**TEXT FOR ANALYSIS:**
• • • •

    The defendant applied for the case to be dismissed, citing the argument that consumers were merely made aware of the chance to call and win a prize during the calls and that no goods or services were offered. In follow-up written communication, consumers were informed of the relevant call charges as well as the opportunity to claim the prize by sending a postcard. Moreover, in all correspondence sent to consumers, there were details of the firm’s name, legal status, headquarters and registered company number. It was not necessary, according to the defendant, to provide an operating address.
    Both the Court of First Instance and the Court of Appeal upheld the claim, holding that the defendant’s argument that an operating address was unnecessary, clearly contradicted § 5c para 1 line 1 KSchG. The aim of this provision was to ensure that, from the contract initiation stage onwards, the consumer could ask any follow-up questions or make any other enquiries. Since the Distance Selling Directive provides a broad definition of a ‘service’, then a request to call a number and claim a prize constitutes a contract as per § 5a para 1 KSchG where the consumer states his intent to accept the offer. Especially given that § 5c para 1 line 1 KSchG applies here, the supplier, in failing to give an operating address, has fallen short of his duties to provide information.
  • Rechtsfrage
  • Entscheidung

    The OGH concurred in essence with the rationale given by the lower courts. The Distance Selling Directive 97/7/EC has been transposed by §§ 5a to 5j KSchG, the aim of which is to safeguard the consumer against the particular risks of distance selling. Duties to provide information and the right of withdrawal are vital in ensuring that consumers are properly safeguarded. In accordance with § 5a para 1 KSchG, §§ 5c to 5j KSchG apply to contracts concluded exclusively with the use of one or more remote means of communication. This includes telephone conversations either with people or automated devices. § 5c KSchG covers the supplier’s duties to provide information, including his duty to inform the consumer of his name and operating address prior to stating his intent to enter into a contract. In the case of telephone calls, the caller is obliged to make clear and intelligible, at the very beginning of the conversation, his name and that of the company, as well as the purpose of the call.

• • • •

**THE DATA:**
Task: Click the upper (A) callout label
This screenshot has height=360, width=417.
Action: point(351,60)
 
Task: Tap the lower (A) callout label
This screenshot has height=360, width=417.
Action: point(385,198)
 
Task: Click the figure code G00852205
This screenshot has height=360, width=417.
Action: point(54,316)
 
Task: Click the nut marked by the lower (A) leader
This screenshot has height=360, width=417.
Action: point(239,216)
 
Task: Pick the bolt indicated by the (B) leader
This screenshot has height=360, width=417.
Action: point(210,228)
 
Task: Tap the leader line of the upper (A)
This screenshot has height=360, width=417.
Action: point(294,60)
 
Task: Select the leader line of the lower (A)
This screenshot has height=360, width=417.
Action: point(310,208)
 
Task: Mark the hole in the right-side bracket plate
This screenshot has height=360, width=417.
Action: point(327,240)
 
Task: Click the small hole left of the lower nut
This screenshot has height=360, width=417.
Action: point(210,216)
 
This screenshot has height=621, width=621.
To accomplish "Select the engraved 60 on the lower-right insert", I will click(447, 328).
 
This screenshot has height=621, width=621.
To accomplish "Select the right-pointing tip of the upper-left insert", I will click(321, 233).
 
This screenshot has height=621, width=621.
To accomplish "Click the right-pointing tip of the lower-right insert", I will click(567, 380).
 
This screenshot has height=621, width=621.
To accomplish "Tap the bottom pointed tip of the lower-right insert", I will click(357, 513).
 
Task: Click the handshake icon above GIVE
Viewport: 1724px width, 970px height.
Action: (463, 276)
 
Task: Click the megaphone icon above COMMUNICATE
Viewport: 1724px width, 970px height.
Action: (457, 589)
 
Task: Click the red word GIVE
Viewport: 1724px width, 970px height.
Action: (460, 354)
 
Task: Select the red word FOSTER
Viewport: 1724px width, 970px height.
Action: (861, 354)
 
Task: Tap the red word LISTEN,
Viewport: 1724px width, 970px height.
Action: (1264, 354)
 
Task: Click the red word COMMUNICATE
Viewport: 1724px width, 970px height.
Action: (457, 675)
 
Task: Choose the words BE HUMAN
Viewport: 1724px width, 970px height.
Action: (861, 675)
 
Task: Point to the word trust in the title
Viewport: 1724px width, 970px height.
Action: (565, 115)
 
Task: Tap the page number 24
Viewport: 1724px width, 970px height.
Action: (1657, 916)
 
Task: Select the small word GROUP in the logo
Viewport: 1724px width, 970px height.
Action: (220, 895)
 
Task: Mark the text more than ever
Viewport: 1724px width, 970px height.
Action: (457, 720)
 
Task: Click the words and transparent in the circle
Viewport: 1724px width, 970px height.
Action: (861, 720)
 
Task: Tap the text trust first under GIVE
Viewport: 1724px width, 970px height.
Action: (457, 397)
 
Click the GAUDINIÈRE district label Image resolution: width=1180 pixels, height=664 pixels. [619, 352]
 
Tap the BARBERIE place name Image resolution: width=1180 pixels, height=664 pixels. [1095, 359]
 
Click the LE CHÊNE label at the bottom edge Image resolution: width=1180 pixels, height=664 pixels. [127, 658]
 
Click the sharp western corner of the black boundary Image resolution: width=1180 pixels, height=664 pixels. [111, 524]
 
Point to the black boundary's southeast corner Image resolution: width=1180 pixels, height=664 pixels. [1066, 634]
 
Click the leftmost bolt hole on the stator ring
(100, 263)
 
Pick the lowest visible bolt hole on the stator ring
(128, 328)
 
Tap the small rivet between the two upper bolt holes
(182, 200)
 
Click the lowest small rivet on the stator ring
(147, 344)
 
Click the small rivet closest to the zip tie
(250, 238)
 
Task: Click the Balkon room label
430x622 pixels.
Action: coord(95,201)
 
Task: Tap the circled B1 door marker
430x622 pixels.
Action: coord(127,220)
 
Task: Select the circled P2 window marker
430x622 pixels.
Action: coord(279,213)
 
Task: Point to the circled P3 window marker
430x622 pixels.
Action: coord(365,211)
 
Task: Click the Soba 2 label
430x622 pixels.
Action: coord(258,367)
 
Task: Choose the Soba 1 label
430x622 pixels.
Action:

• • • •

**WORK TASK A:**
In the text on the distance-selling court case, which directive was transposed by §§ 5a to 5j KSchG?
**WORK TASK B:**
Please translate this sentence from the text on the distance-selling court case into Spanish: "Duties to provide information and the right of withdrawal are vital in ensuring that consumers are properly safeguarded."
**WORK TASK C:**
Write the next part of the text on the distance-selling court case, picking up after its final sentence.

**REPLY A:**
The Distance Selling Directive 97/7/EC.

**REPLY B:**
Los deberes de información y el derecho de desistimiento son fundamentales para garantizar que los consumidores estén debidamente protegidos.

**REPLY C:**
    As detailed by the Court of Appeal, a request to call a number and claim a prize constitutes a contract as per § 5a para 1 KSchG where the consumer states his intent to accept the offer. This is because the service being offered by the defendant is not merely a case of the consumer “taking his chance to call and claim a prize”. In fact, the defendant firstly offers the consumer the opportunity to call a premium-rate number and claim his prize. The consumer then definitively accepts this offer by calling the premium-rate number. The fact that there is personal contact between supplier and consumer does not constitute grounds for not applying §§ 5c to 5j KSchG; rather, the contract is agreed using exclusively remote means of communication. Since the contract pertaining to the service offered by the defendant (calling to claim a prize) is entered into when the consumer calls the premium-rate number, then information received during this conversation constitutes information received after the contract has been concluded. Thus, the content of this conversation is immaterial in terms of evaluating whether the offer of the chance to call and claim a prize was made in line with the duties to provide information in § 5c KSchG. Only the initial call in which the defendant, via an automated message, offered the consumer the chance to call and claim a prize is relevant. However, as this message contained no details about the defendant’s operating address, there is an infringement of § 5c para 1 line 1 KSchG. Moreover, in the case of such calls, the consumer has not given prior consent to the use of automated messages in telephone conversations, which in turn is in breach of § 5c para 3. Thus, the OGH upheld the Court of Appeal’s verdict.